• [Text for analysis]
Preprocessing of Data

It is rarely seen that data is ready for analysis as soon as it is collected. Data preprocessing is a crucial step in the modeling process. It involves cleaning, transforming, and encoding data to optimize it for further analysis. There is no one-step process to data preprocessing. It is an iterative process that involves multiple steps, and is highly dependent on the model you are building, the data you are working with and the objective you are trying to achieve.

Some issues that often needs to be addressed during data preprocessing are missing values, outliers, scaling and encoding categorical data, whereas some other issues are more specific to the model you are building, such as dimensionality reduction and data augmentation.

Missing data: The absence of a value in a feature is a common issue, and could arise from various reasons such as malfunction in measurement equipment or respondents not answering a question. Many models cannot handle missing data, and it is important to address this issue before proceeding with the analysis. One way would be to remove rows or columns with missing values, but this could lead to loss of valuable information. Otherwise, the missing values could be imputed with e.g. the mean.

Outliers: Outliers are values that are somehow different from the rest of the data. It can be discussed if some value is an outlier or just an extreme value. Outliers are usually values that should not be able to occur, and would therefore have a negative impact on the model. It is important to identify and remove outliers before proceeding with the analysis.

Data Transformation: For some data sets, the data could be skewed, which means that the data is not normally distributed, but some models assume that the data is normally distributed. A solution could be to take the logarithm or square root of the data. In the field of metagenomics, data is usually compositional, which means that the data is in the form of proportions, and the sum of the data is constant. To move the data from the simplex to the Euclidean space, the data could be transformed with the centered log-ratio transformation.

Scaling: Many machine learning models are sensitive to the scale of the data. For example, Principal Component Analysis finds variance along axis, and if the values along one axis are much larger than the values along another axis, the variance will be dominated by the first axis which is showcased in the chapter on PCA (12  Principal Component Analysis). This could lead to misleading results. It is therefore important to scale the data before applying such models. A common way to scale is by standardizing, which means that the data is transformed to have a mean of 0 and a standard deviation of 1. This is achieved by subtracting the mean and dividing by the standard deviation.

Encode categorical data: Categorical data could easily be string values, and many models cannot handle this. The issue is solved by encoding the data, e.g. with one-hot encoding. A categorical value with k categories is transformed into k binary features, where one is 1 and the others are 0.

• [Dataset extract]
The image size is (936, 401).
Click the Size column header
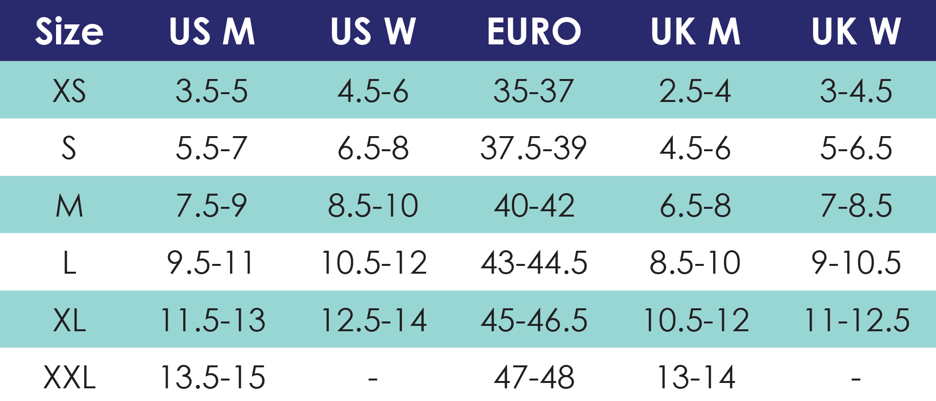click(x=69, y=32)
---
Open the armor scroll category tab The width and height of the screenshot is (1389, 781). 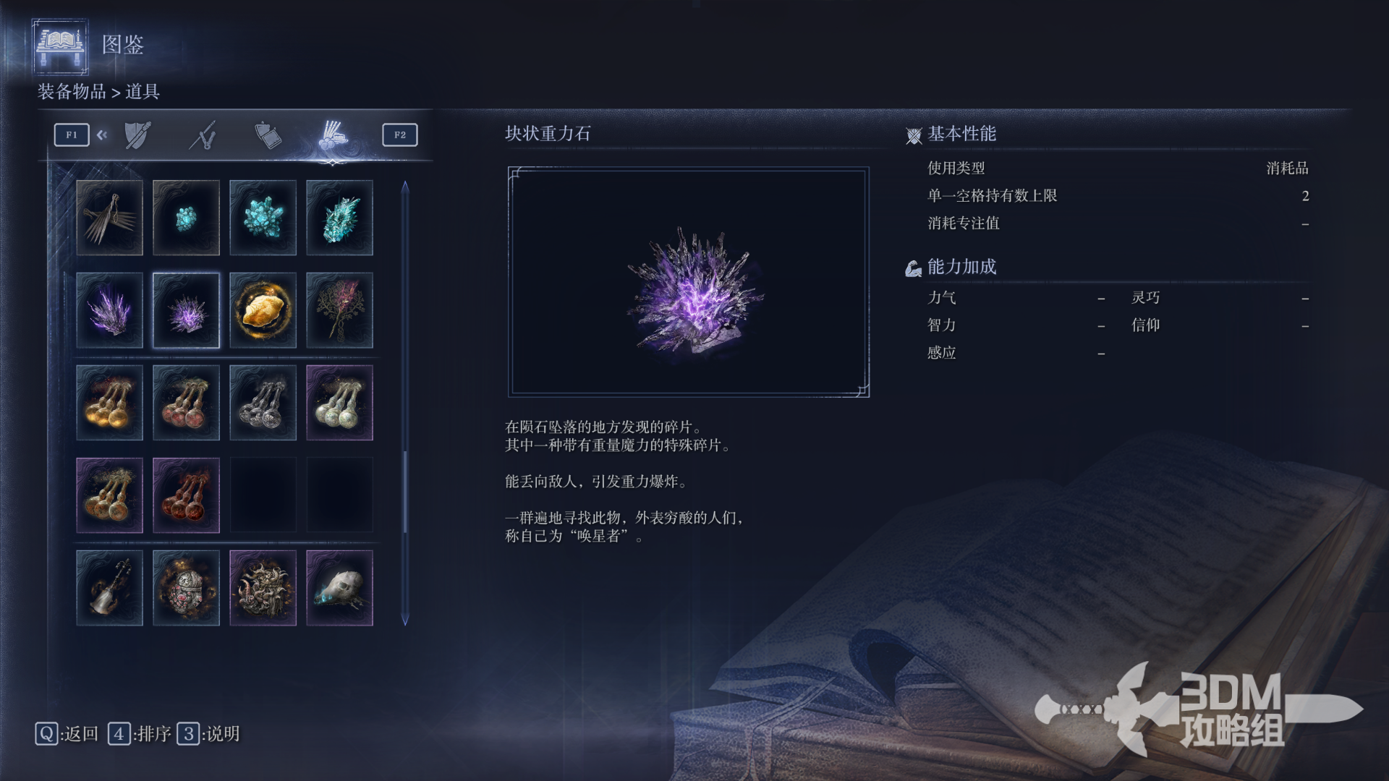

• [What this exercise asks]
a) According to the text on data preprocessing, what transformation can move compositional data from the simplex to Euclidean space?
b) Turn the paragraph of the data preprocessing text that starts with "Scaling: Many machine learning models" into a short bulleted list that keeps its main facts.
c) Carry on the text on data preprocessing from its final sentence.

• [Answers given]
a) The centered log-ratio transformation.

b)
- Many machine learning models are sensitive to the scale of the data.
- Principal Component Analysis, for example, finds variance along axes. If one axis has much larger values than another, that axis dominates the variance, which can give misleading results.
- The data should therefore be scaled before such models are applied.
- Standardizing is a common method: subtract the mean and divide by the standard deviation, so the data has a mean of 0 and a standard deviation of 1.

c)
Dimensionality reduction: Data of high dimensionality, usually with more features than observations can impose challenges for the analysis. Some models simply do not work with high-dimensional data such as OLS, whereas others could be computationally expensive or lead to overfitting. The more features, the more observations are needed to fill out the feature space. Dimensionality reduction is a way to reduce the number of features in the data, while still preserving the most important information. Principal Component Analysis and Uniform Manifold Approximation and Projection are common methods for dimensionality reduction. A simple feature selection also results in dimensionality reduction. All solution would also improve the computational costs.

Data Augmentation: When working with small data sets, the model could be overfitting. Data augmentation is used to increase the size of the data set by creating new data points from the existing data. When working with image data, the data set could be increased by rotating, flipping, or zooming the images. This is done to increase the size of the data set, which could lead to a more robust model.

In the two final chapters of this book (15  Linear Modelling and 16  Non-Linear Modelling), the disease status of individuals is predicted based on their gut microbiota. Such data is usually high-dimensional, and some of the data preprocessing steps mentioned above are crucial to obtain a good model. There is usually no missing values given the pipeline it was generated from, but the data is compositional and needs to be transformed. The data is also high-dimensional, and dimensionality reduction techniques are used to extract the important information from the data. Hence, the next chapters is on different dimensionality reduction techniques which are also available in the tidymodels package.